- _WHAT YOU ARE ASKED TO DO_
Set down the entries that follow exactly as written, leaving out any images.

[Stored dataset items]
+++++
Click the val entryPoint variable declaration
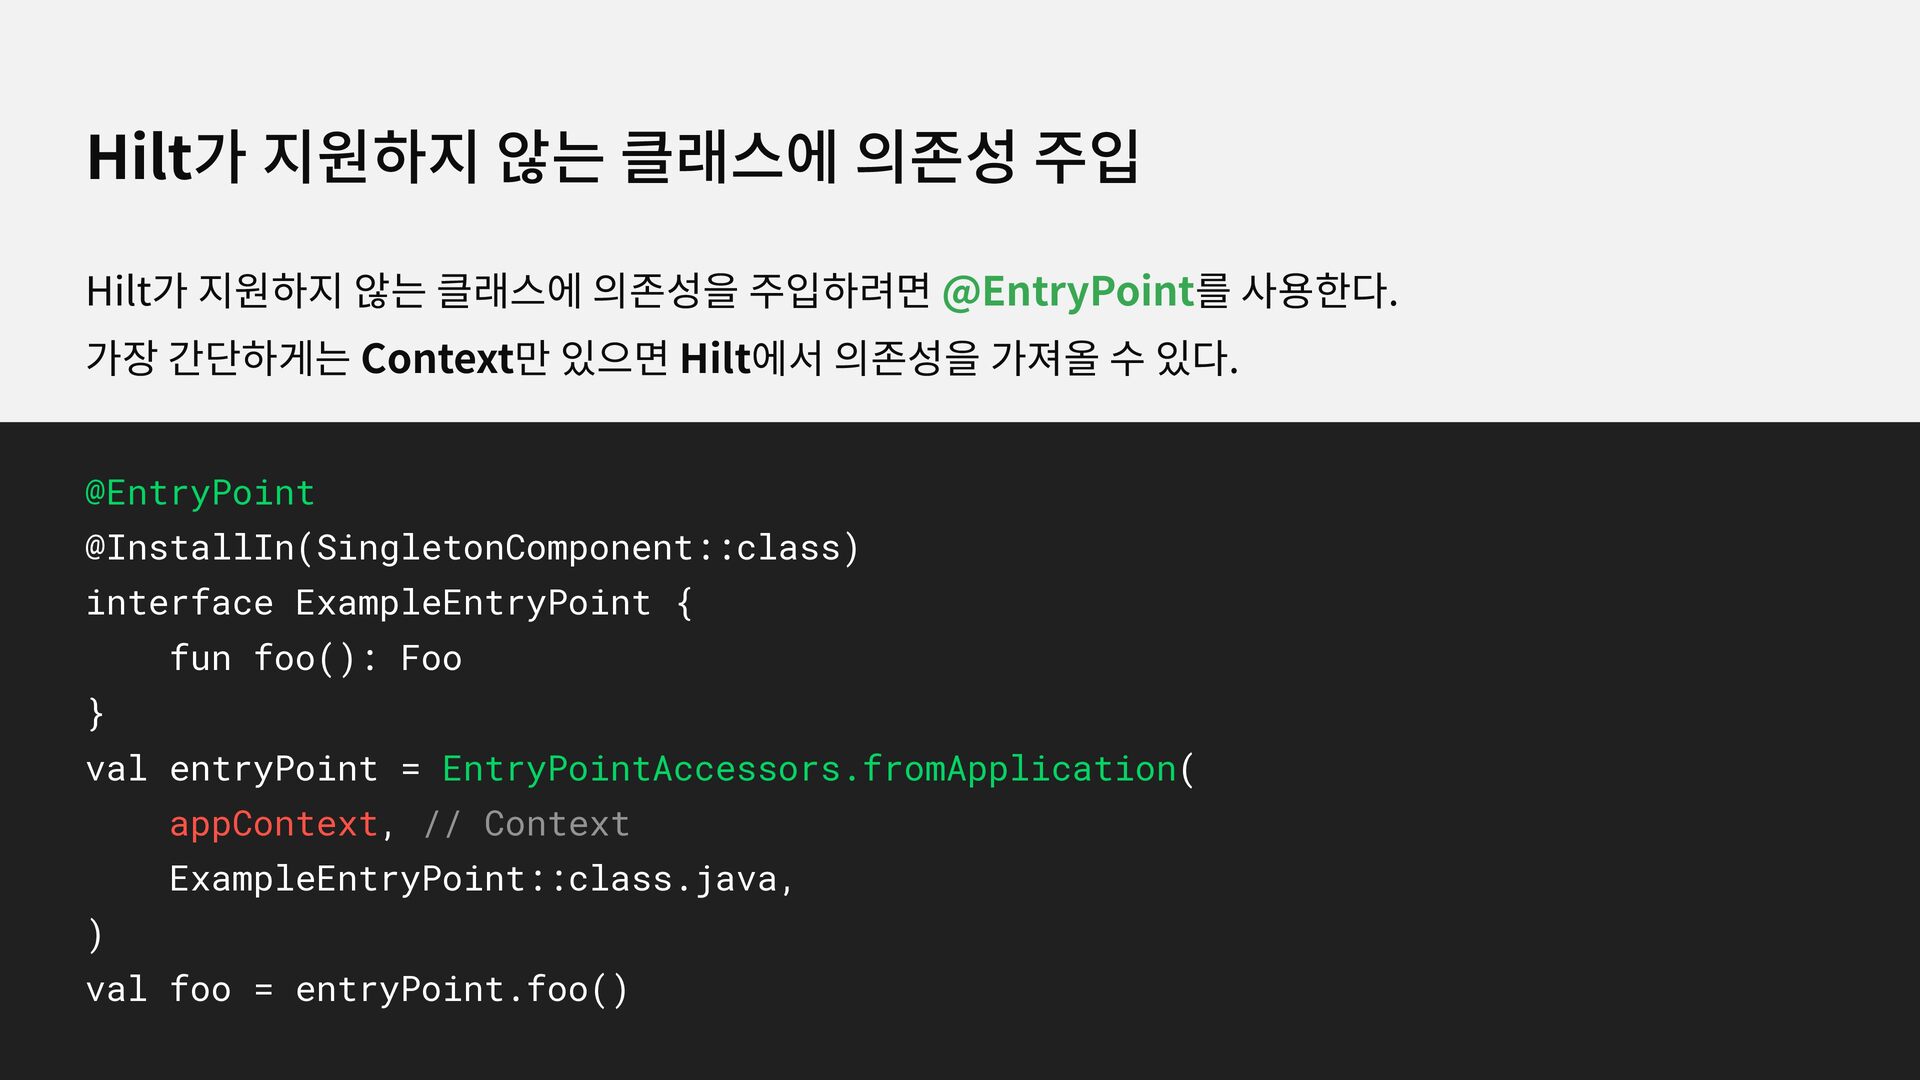 pos(231,769)
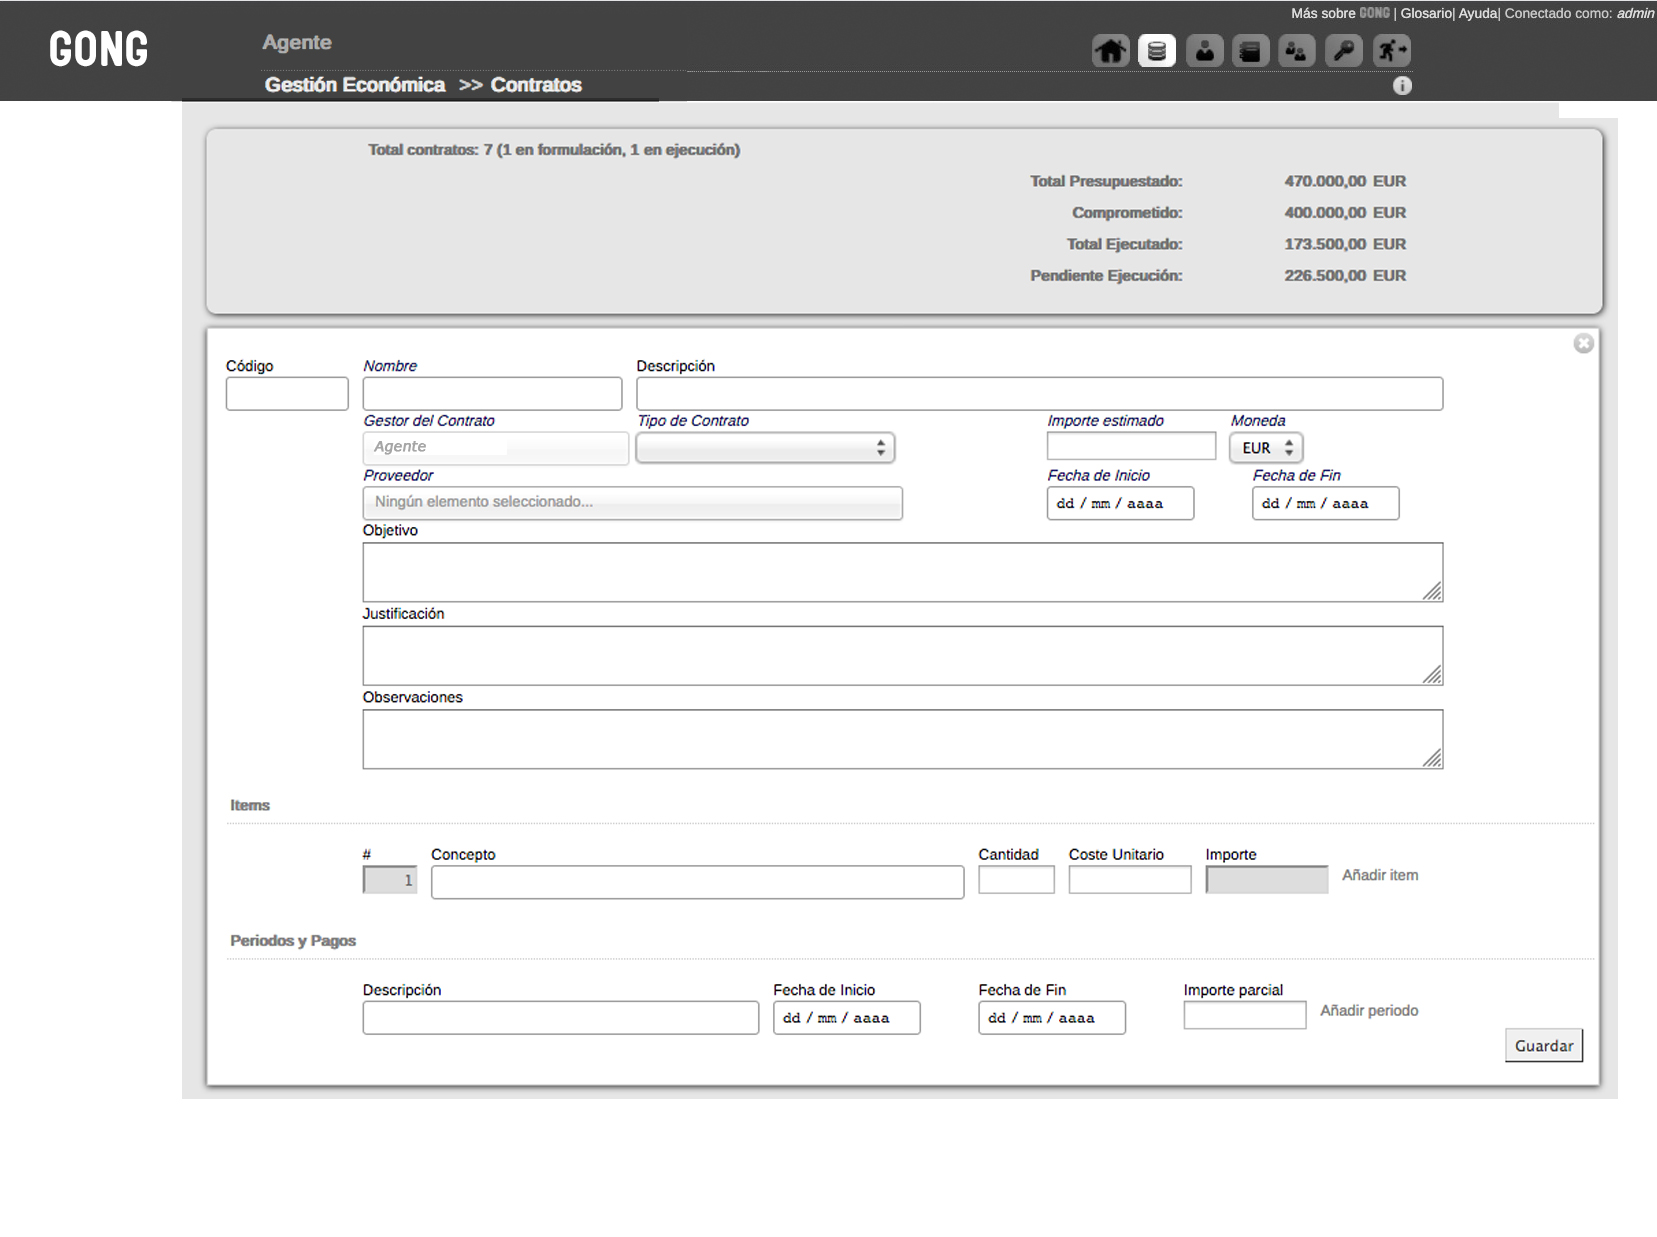Image resolution: width=1657 pixels, height=1237 pixels.
Task: Focus the Importe estimado field
Action: click(1131, 446)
+++++
- _TASK ANSWER_
Click the val entryPoint variable declaration
 pos(231,769)
Image resolution: width=1657 pixels, height=1237 pixels.
Task: Focus the Importe estimado field
Action: click(1131, 446)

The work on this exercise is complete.